When facing a problem, ask yourself: how much worse will this be when we're much bigger? Problems, for the most part, are much cheaper to catch and fix early on‍—‌an ounce of prevention is worth a pound of cure.

Postmortems and remediation

Treating problems as systemic means always saying "unless we correct for this, it is highly likely to happen again". Correcting and remediating problems typically starts with a postmortem, which should aim to answer the core question of why did this happen? and then to follow that up with what can we do to ensure this doesn't happen again?

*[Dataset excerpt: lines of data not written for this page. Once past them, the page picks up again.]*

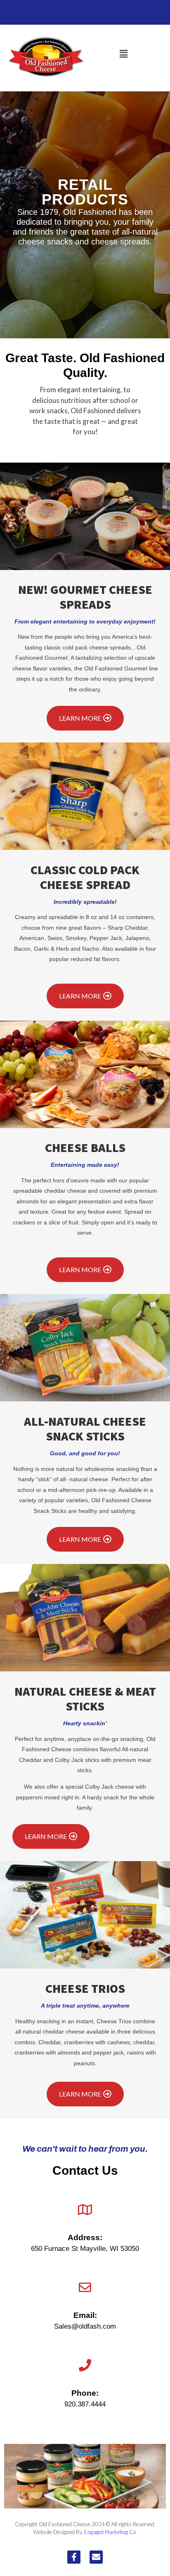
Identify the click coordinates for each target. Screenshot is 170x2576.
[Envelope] (96, 2557)
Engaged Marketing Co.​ (110, 2532)
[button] (123, 53)
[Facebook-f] (73, 2557)
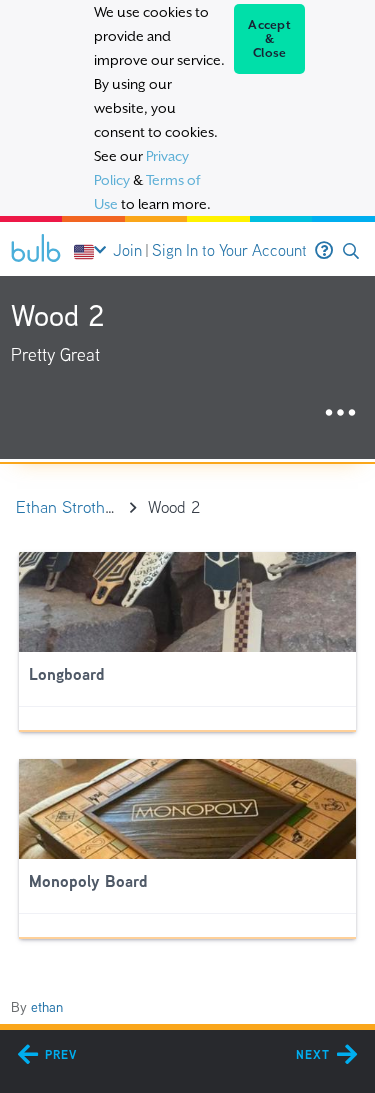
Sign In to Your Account (229, 250)
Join (127, 250)
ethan (47, 1007)
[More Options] (340, 413)
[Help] (324, 251)
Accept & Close (269, 39)
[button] (351, 251)
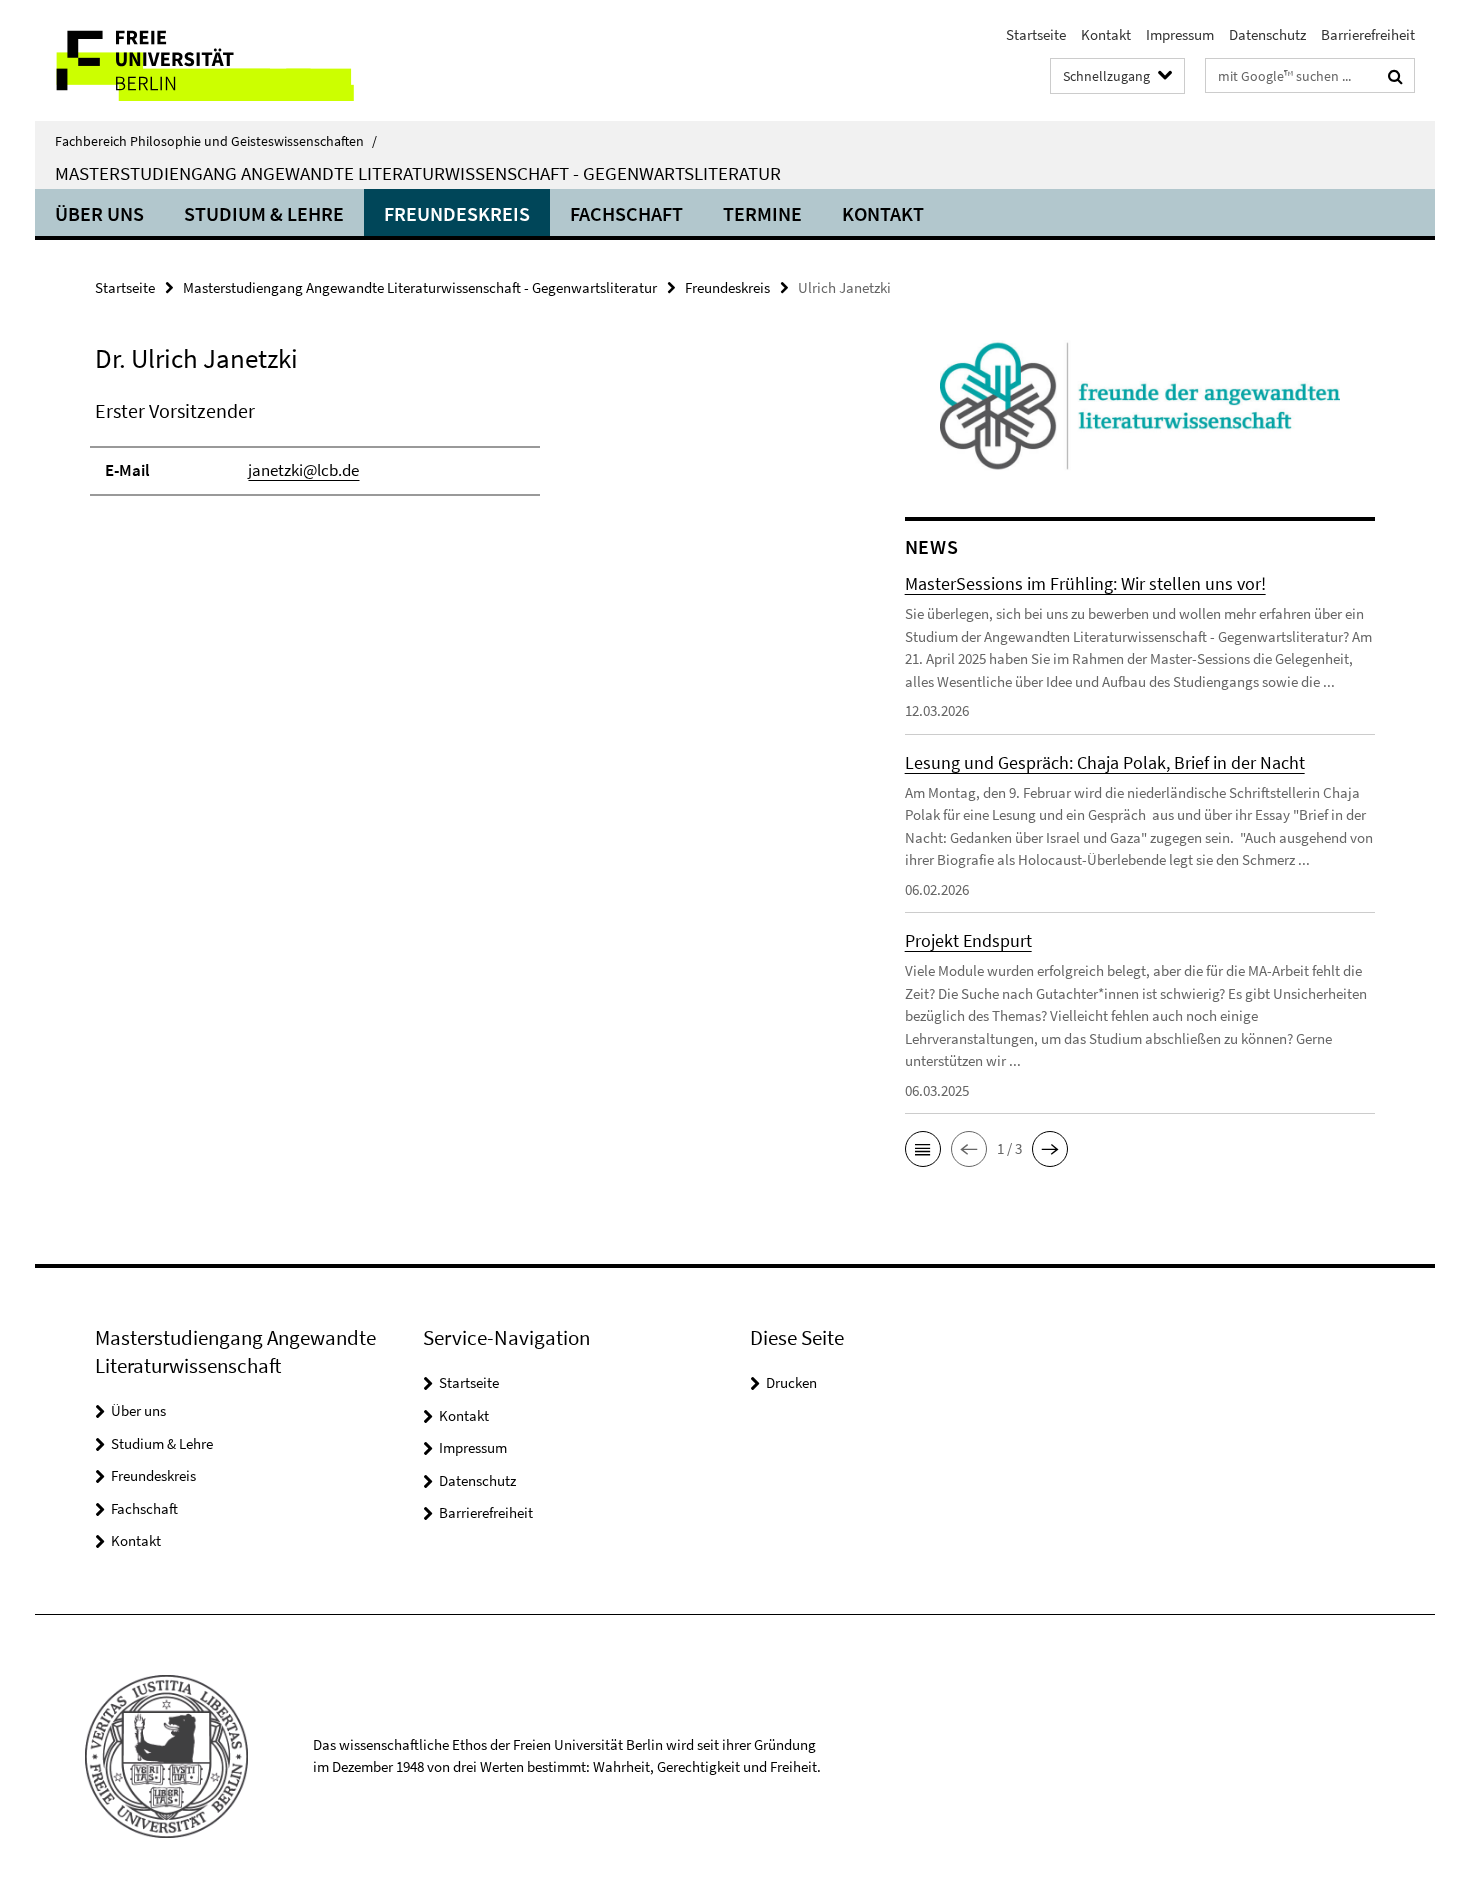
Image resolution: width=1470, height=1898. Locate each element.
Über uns (99, 213)
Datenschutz (1267, 34)
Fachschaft (626, 213)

Here’s how to write a good postmortem:

Why did this happen?

Answering the core question of why usually means a bunch of other questions need to be answered. The following is a good start:

What: describe the event with as little ambiguity or uncertainty as possible. Be specific about the order of events, including dates and times where possible. This is also a good point to describe the impact of the event (did it lead to downtime, financial loss, problems for customers etc. - even internal impacts like "led to internal communication failure between teams" are important)
Who: who discovered the issue? Who helped to address it? Avoid language that blames others; you want to focus on statements of fact here while you work to understand the issue constructively and collaboratively.
How: what was the initial trigger that caused this problem? How did you become aware of it, and how long did it take for you to become aware of it?
Why: why did this happen? In particular, was there an existing system in place to prevent this from happening?
1. If so, why didn't that system prevent it?
2. If not, why not? Was it a blind spot where you had no systems in place at all? Are there any adjacent blind spots you should be worried about? Alternatively, was it a space you knew could be a source of problems, but had decided not to worry about?

What can we do to ensure it doesn't happen again?

The right preventative system will depend on the nature of the issue, but the following is a good starting place:

Putting monitoring in place
Ensuring that the right permissions are required in order to take a given action (both when dealing with human and technical systems)
Requiring review prior to action (particularly from a manager / a different team / an external or independent advisor)

Caveats

Obviously, not all problems are systemic! But the moment you start to treat a problem as a one-time event you make it likely that the same problem is going to bite you again in the future. It's far better to assume all problems are systemic and respond accordingly. It's a bit of extra overhead for the occasional problem that is truly unique, but this is far outweighed by the benefits of catching systemic problems the first time around.